Im Norden von Island am Midfjord[1] zwischen schwellenden Wiesen lag der Edelsitz Bjarg. Hier hauste Asmund[2] mit dem Beinamen Haerulang, d. h. der Grauhaarige, aus vornehmem Geschlecht, denn er war dem Könige von Norwegen, Olaf dem Heiligen, verwandt. Ihm zur Seite saß sein ehelich Gemahl Asdis[3], klug und fromm, häuslich und fleißig. Sie war ein Weib mit starkem Herzen. Und ein starkes Herz brauchte sie, denn sie war von Gott zu vielen Leiden bestimmt. Beiden wuchsen auf zwei Töchter und drei Söhne. Die ältere Tochter Thordis[4] war an den edlen Glum[5] vermählt, den Sohn des Uspak[6], welcher auf dem Edelsitze Skridinsenne[7] wohnte. Und die jüngere Ranveig[8] war vermählt an Gamle[9], den Sohn des Thorhall[10], welcher am Hrutafjord[11] auf dem Gute Melar hauste. Beide verließen früh der Eltern Haus, welches nun belebt wurde durch zwei heranwachsende Söhne. Denn der Aelteste, Thorstein[12], hatte auch bereits das Vaterhaus verlassen und sich in Norwegen, wo die Familie herstammte, in Tunsberg auf einem stattlichen Hofe angesiedelt. Von diesen zwei letzten Söhnen, die noch im Elternhause aufwuchsen, war Atle[13] der ältere, freundlich und folgsam, mild und gutherzig, des Vaters Liebling. Der Jüngere war Gretter[14]. Er ist der Held unseres Buches. Sein Name bedeutet Schlange. Und wie die Schlange des Feldes war er klug und listig zugleich. Seine Zunge war scharf und trotzig sein Sinn, sein Wesen zu Gewaltthätigkeit geneigt. Dabei war er auch körperlich häßlich. Brennend rot sein Haar und voll Sommersprossen sein Gesicht. Bis zum zehnten Jahre blieb er klein, dann wuchs er, aber mehr in die Breite als in die Höhe und wurde der stärkste Mann auf ganz Island. Sein Vater mochte ihn nicht, aber um so zärtlicher liebte ihn seine Mutter.

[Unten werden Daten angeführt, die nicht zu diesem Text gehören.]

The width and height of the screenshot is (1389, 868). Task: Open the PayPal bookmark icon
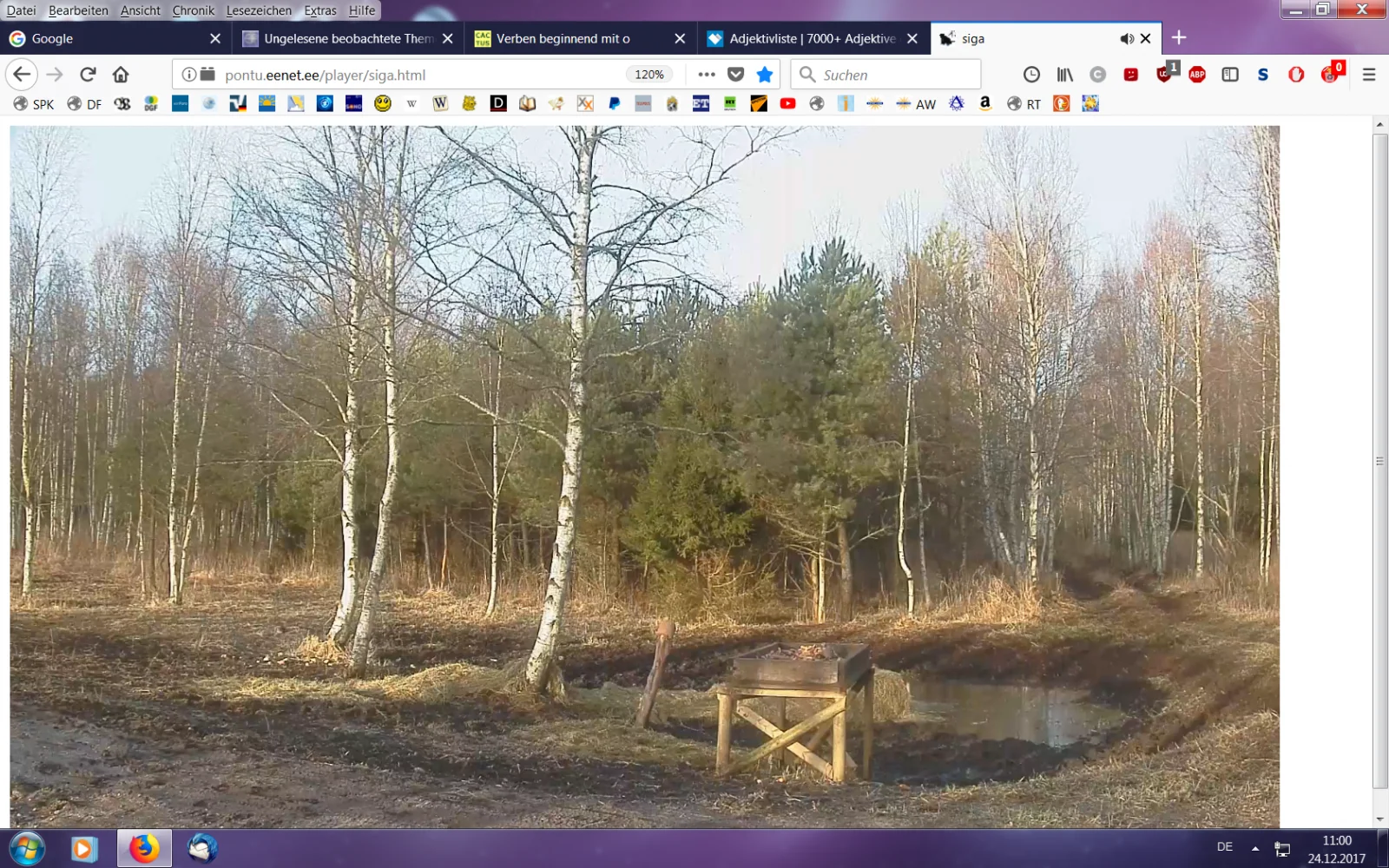click(x=614, y=104)
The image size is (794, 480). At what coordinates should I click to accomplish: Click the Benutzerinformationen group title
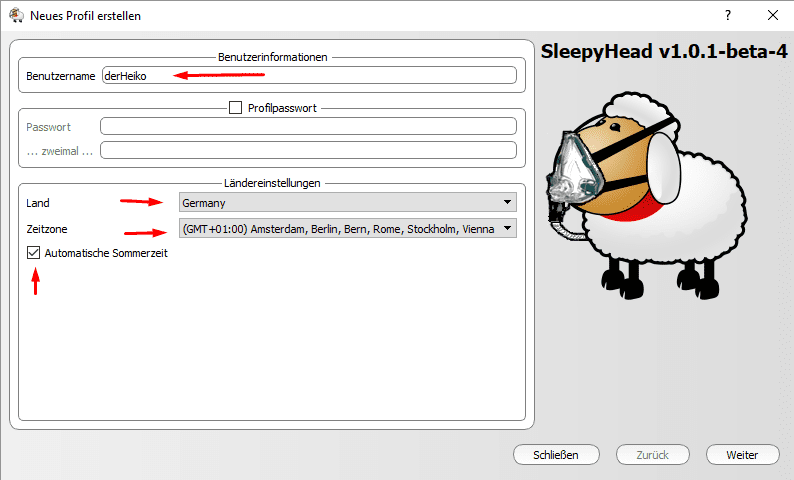click(x=272, y=58)
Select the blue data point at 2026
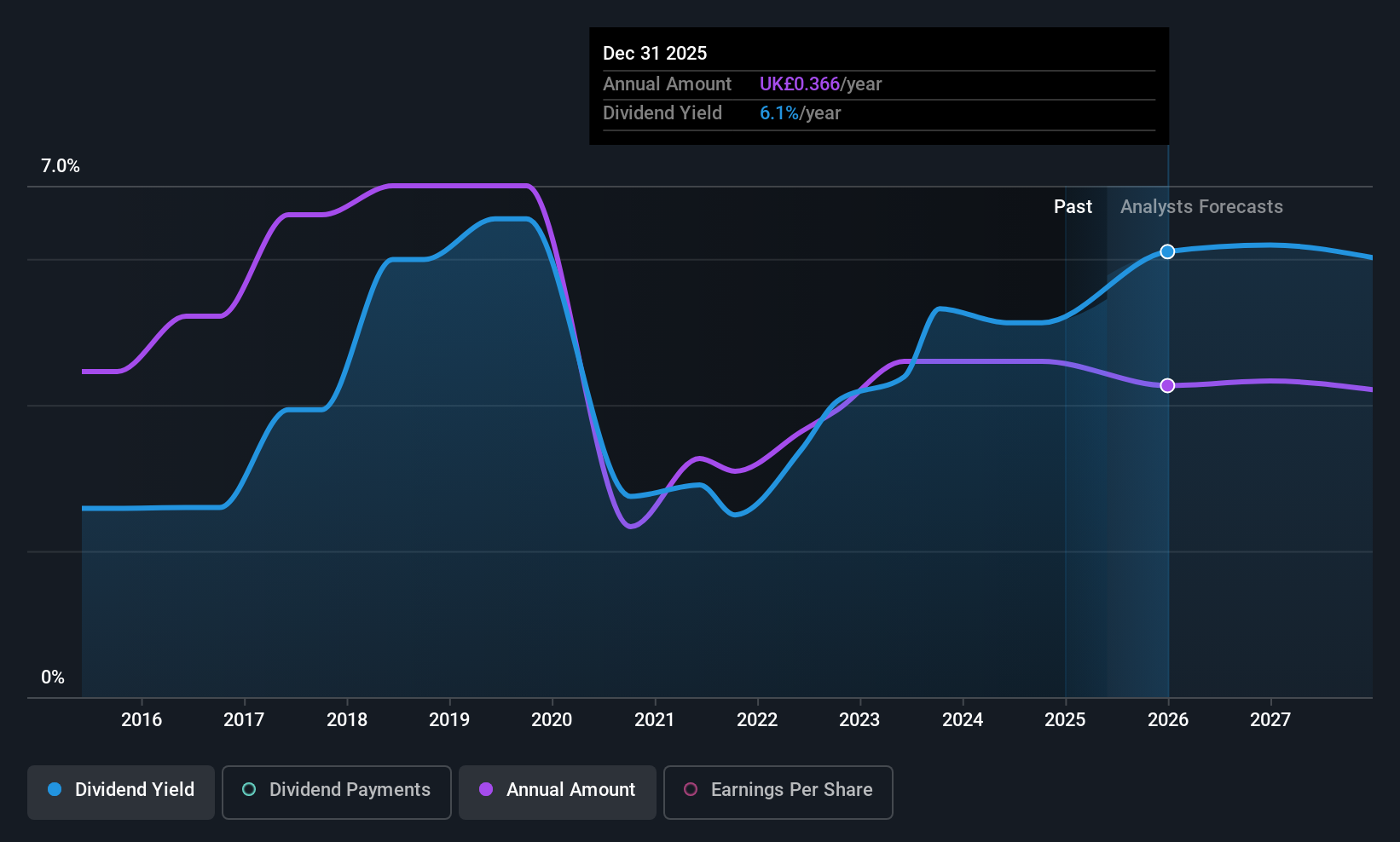The width and height of the screenshot is (1400, 842). pyautogui.click(x=1167, y=251)
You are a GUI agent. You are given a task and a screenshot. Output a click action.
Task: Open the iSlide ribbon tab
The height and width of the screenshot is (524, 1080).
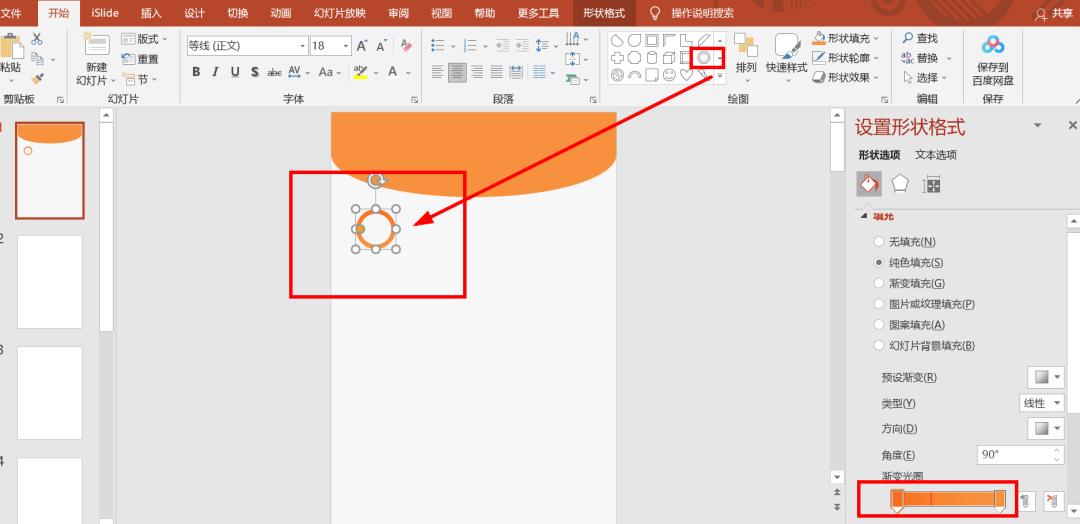pos(105,13)
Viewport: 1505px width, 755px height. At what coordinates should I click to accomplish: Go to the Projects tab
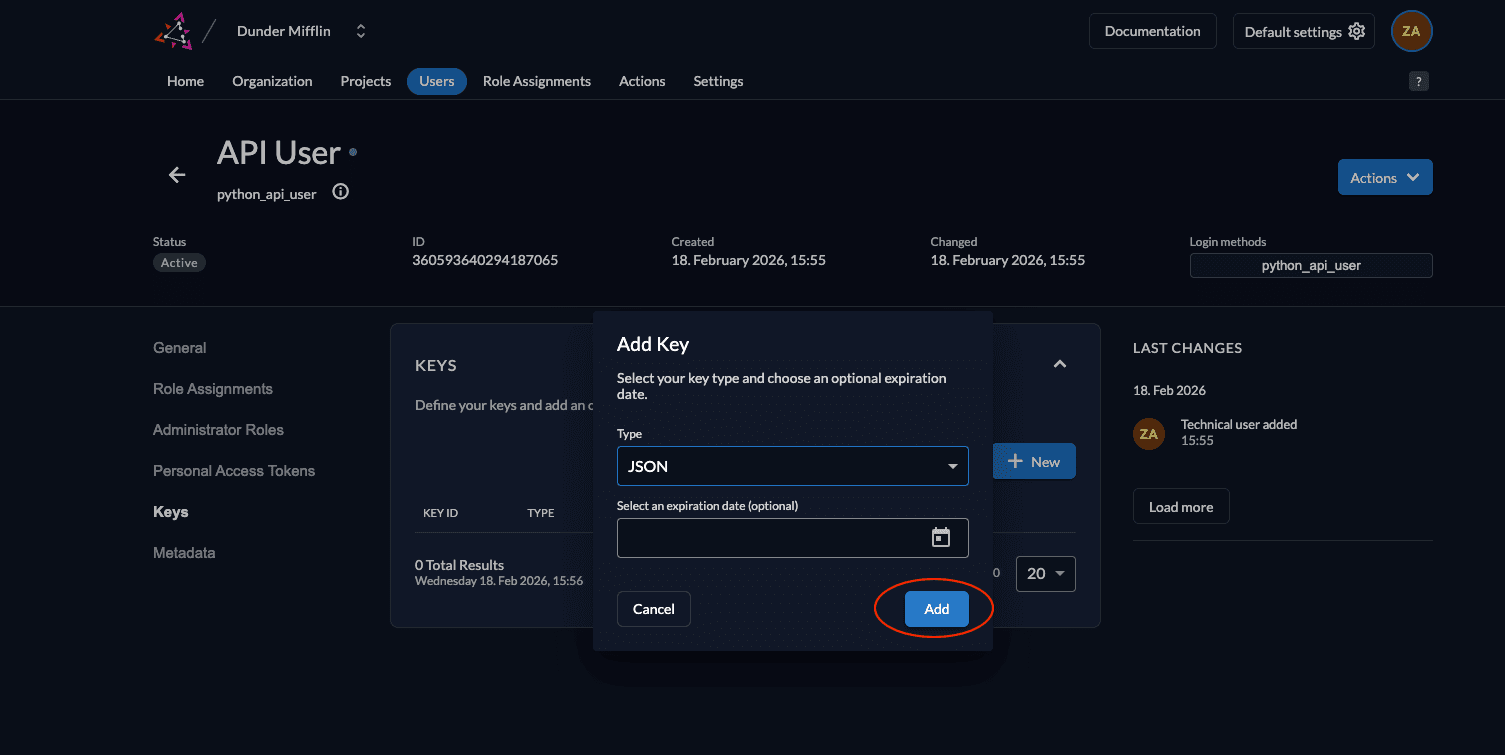[365, 82]
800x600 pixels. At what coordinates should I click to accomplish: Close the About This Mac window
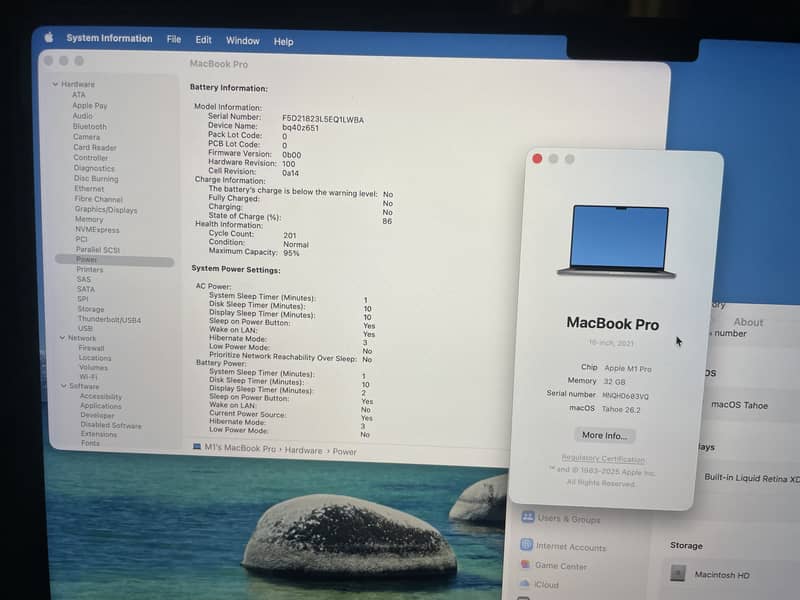point(537,159)
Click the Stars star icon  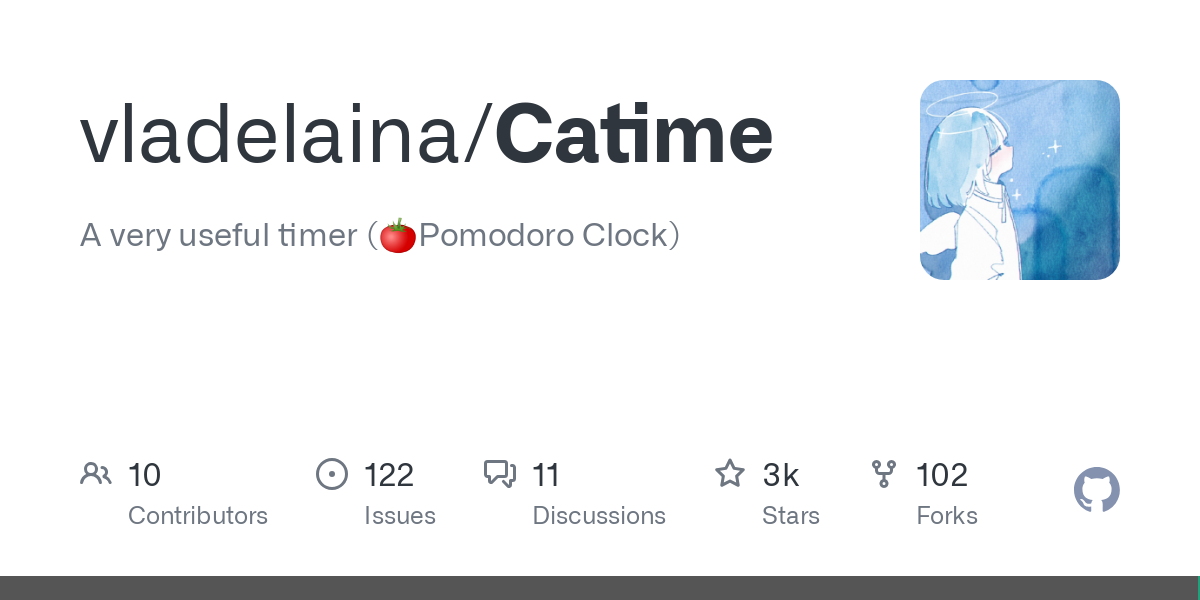[x=730, y=474]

„Gretter, du bist zu wenig nütze,“ sprach eines Tages zu ihm sein Vater, „und doch zu alt, um nur zu spielen. Ich will versuchen dir eine Arbeit zu geben: Geh’ hinaus und hüte die Gänse.“

„Das ist keine Heldenthat,“ sagte Gretter, „doch gut für einen Thunichtgut!“ Der Vater sagte: „Auch kleine Arbeit, gut gethan, findet ihr Lob!“ –


Anmerkungen (Wikisource)

  1. isl. Miðfjörður am Húnaflói.
  2. isl. Ásmundur Þorgrímsson hærulangur
  3. isl. Ásdís Bárðardóttir
  4. isl. Þórdís
  5. isl. Glúmur Óspaksson
  6. isl. Óspakur
  7. isl. Skriðinsenni (in den Westfjorden)
  8. isl. Rannveig
  9. isl. Gamli Þórhallsson
  10. isl. Þórhallur
  11. isl. Hrútafjörður
  12. isl. Þorsteinn
  13. isl. Atli
  14. isl. Grettir


Empfohlene Zitierweise:
Dagobert Schoenfeld: Gretter der Starke. Schuster & Loeffler, Berlin 1896, Seite 3. Digitale Volltext-Ausgabe bei Wikisource, URL: https://de.wikisource.org/w/index.php?title=Seite:Gretter_der_Starke.pdf/21&oldid=- (Version vom 1.8.2018)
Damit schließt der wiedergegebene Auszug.